**Exercise objective**
Rewrite everything from the line containing "You are a computer-use agent." down to the end of the entries, requests included, and shift every coordinate in the answers by adding 31 to it. Leave the pictures out.

**Data records**

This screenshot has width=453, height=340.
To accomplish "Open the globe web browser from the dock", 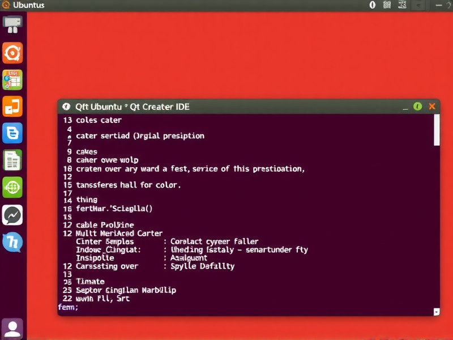I will tap(12, 188).
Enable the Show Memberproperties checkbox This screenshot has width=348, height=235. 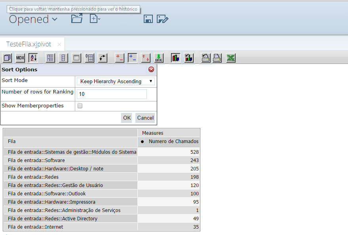80,106
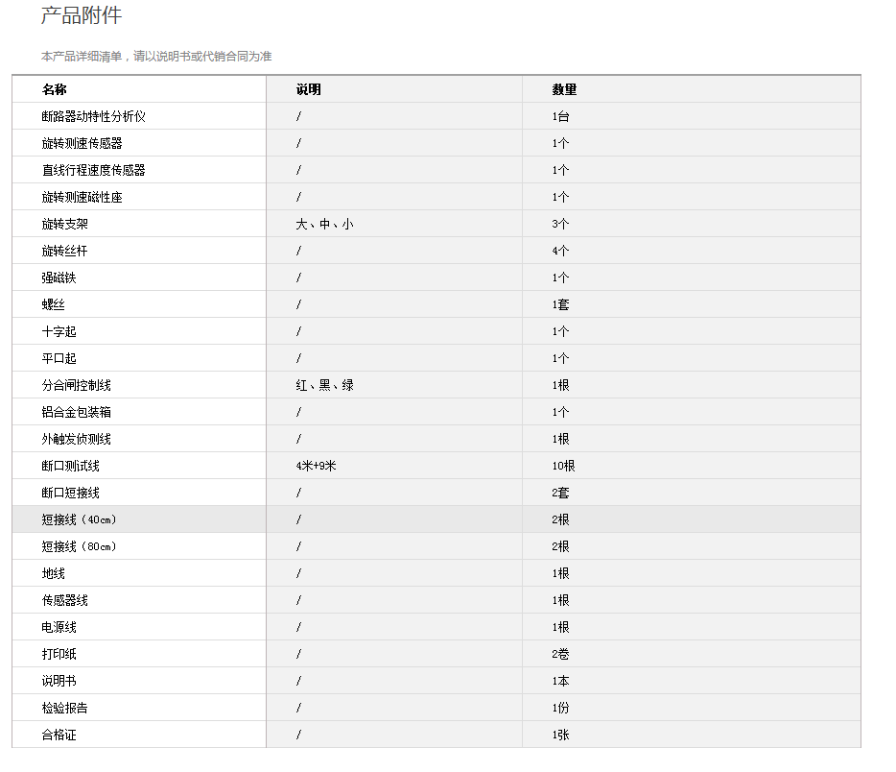
Task: Click the 红、黑、绿 description cell
Action: pos(324,385)
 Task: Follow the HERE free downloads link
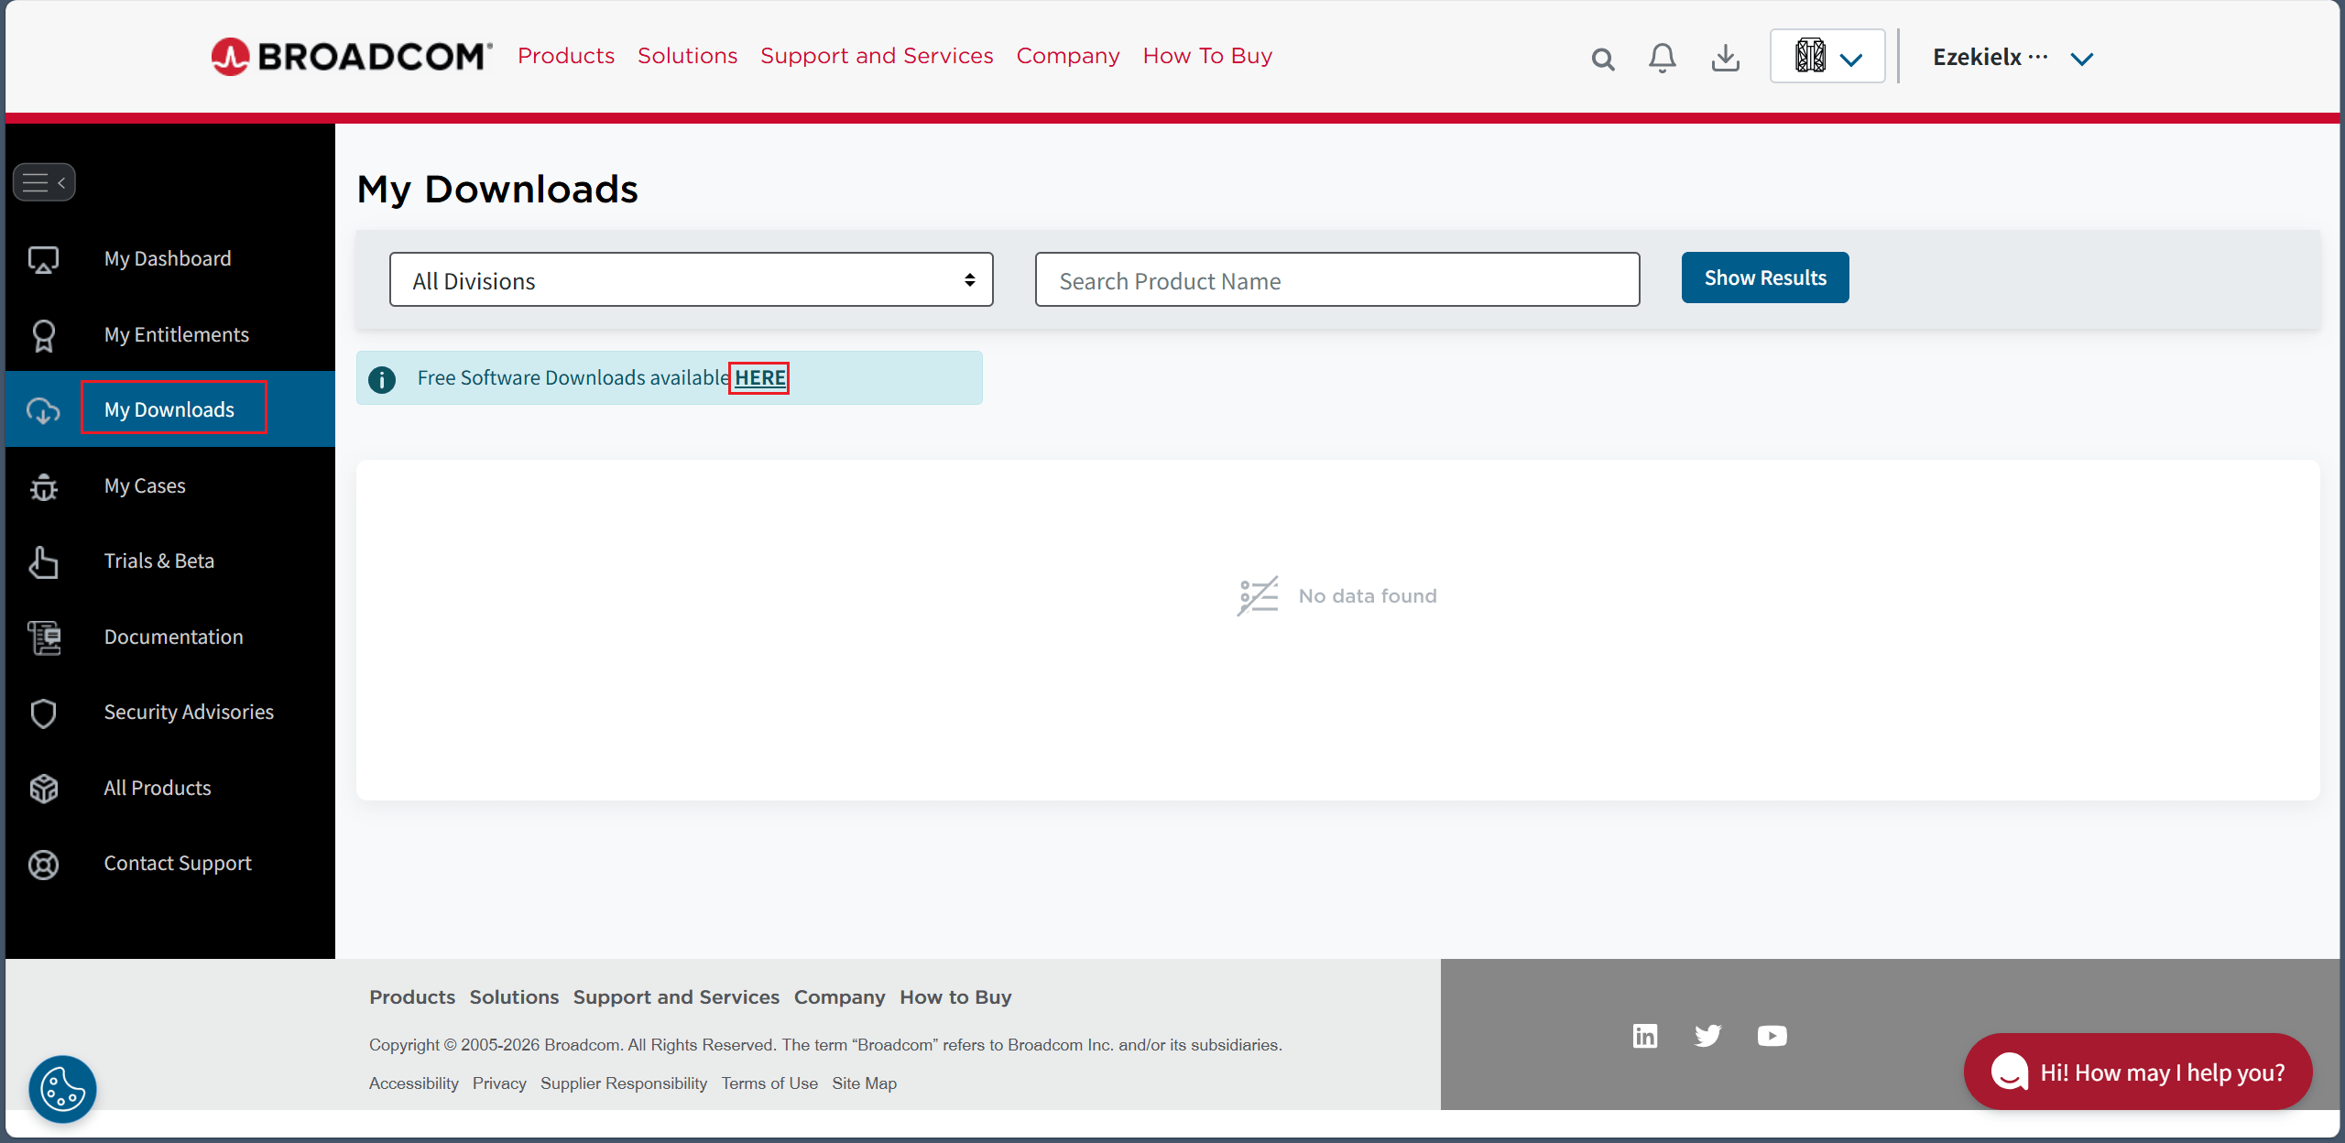759,377
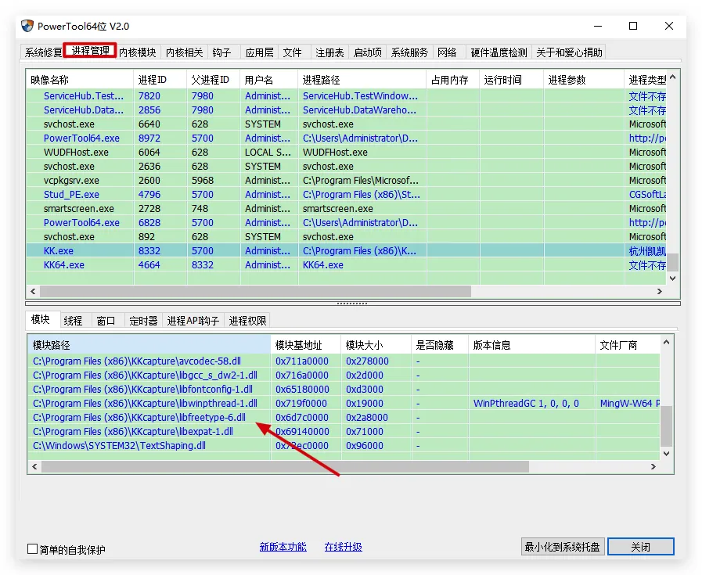
Task: Switch to the 进程权限 sub-tab
Action: tap(247, 321)
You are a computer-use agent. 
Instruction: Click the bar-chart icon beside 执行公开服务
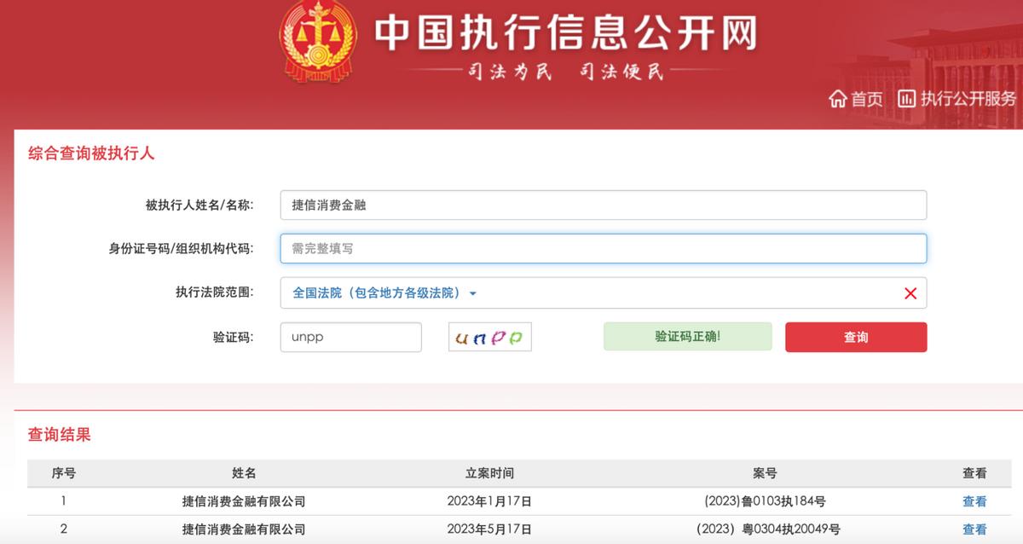907,98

**Answer in full**
You are a computer-use agent. 
Instruction: Click the bar-chart icon beside 执行公开服务
938,129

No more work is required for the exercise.